Signs of Living to Please God

In Galatians 1:10, the Apostle Paul asks a semi-rhetorical question: “Am I now trying to win the approval of men, or of God?”   

 At this time of the year most of us see the opportunity for a new start. Whether you are one who makes New Year’s Resolutions or not, there seems to be a sense of a“Do Over” that comes almost as soon as that ball drops in Times Square, and the Bowl season begins to make way for the roundball & puck.   

The Apostle’s question raises another, more fundamental question: Who is it that we are to live to please?  

I want that to be a question that will be given consideration for this new year (… and every year).  

It would not be appropriate to suppose Paul suggests affirmation from the people around us is a bad thing. On many occasions Paul expressed his thankfulness for having been well received, for the friendships he enjoyed with many among whom he had lived and labored.  Yet his question should remind us: “The primary purpose of man is to glorify and enjoy God”. (Westminster Shorter Catechism, Q. 1)

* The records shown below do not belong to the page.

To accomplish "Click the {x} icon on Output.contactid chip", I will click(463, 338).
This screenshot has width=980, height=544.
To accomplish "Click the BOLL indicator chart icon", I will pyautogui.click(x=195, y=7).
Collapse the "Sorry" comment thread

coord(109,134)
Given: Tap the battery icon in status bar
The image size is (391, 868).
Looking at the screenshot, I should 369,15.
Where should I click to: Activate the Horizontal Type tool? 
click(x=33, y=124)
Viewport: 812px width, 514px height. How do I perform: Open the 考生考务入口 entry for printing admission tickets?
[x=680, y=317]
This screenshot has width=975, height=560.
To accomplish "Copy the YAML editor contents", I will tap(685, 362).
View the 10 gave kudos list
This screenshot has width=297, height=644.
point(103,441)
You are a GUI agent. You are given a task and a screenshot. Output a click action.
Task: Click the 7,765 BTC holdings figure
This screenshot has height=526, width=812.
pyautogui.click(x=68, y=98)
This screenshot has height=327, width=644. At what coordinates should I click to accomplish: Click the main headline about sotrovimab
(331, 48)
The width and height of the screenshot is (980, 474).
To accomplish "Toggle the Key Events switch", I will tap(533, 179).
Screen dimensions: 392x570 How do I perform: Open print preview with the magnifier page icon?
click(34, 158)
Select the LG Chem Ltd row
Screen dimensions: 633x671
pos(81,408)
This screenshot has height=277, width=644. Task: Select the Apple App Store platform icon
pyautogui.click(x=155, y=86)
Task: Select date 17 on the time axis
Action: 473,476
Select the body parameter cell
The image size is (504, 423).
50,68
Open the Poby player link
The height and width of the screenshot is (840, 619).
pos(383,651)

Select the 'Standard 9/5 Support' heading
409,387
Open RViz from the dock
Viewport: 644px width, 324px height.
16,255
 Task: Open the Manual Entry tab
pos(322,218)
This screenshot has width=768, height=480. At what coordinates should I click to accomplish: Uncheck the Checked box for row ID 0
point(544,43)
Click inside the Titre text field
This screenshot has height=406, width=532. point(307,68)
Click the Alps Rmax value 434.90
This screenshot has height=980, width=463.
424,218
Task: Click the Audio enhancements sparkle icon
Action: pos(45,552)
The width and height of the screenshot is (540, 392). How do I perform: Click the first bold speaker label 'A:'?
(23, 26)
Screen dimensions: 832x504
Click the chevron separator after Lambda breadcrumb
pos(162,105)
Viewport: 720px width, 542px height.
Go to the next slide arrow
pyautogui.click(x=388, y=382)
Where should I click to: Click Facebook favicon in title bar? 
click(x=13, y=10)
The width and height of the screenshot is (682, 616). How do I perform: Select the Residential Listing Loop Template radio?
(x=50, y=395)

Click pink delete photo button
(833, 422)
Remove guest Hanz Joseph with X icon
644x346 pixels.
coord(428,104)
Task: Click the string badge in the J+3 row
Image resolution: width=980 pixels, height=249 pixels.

While earning esteem at work, in your neighborhood, or among family members may often be a good thing, Paul reminds us that it is when this is our driving motivation that we may be out of accord with the very purpose for which we are created, and for which we are redeemed.   

So how do we know when we are falling into this? (Yes, when, not if.)   

The great English Puritan, Richard Baxter, provides us with some thoughts, and exhorts us: “See therefore that you live for God’s approval as that which you chiefly seek, and as that will suffice you.”

You may discover yourself by these signs: 

  1. You will be careful to understand the Scripture, to know what pleases and displeases God
  2. You will be more careful in the doing of every task, to fit it to the pleasure of God rather than men.
  3. You will look to your hearts, and not only to your actions; to your goals, and thoughts, and the inward manner and degree.
  4. You will look to secret duties as well as public, and to that which men do not see as well as those which they see.
  5. You will revere your conscience, paying close attention to it, and not slighting it; when it tells you of God’s displeasure, it will disquiet you; when it tells you of His approval, it will comfort you.
  6. Your pleasing men will be charitable for their good, and pious (holy) in order to please God, not proud and ambitious for your honor among men, nor impious against the pleasing of God.

Baxter Goes on to say:

Whether men are pleased or displeased, how they judge you or what they call you, will seem a small matter to you, as their own interests, in comparison to God’s judgment. You don’t live for them. You can bear their displeasure, and comments, if God is pleased.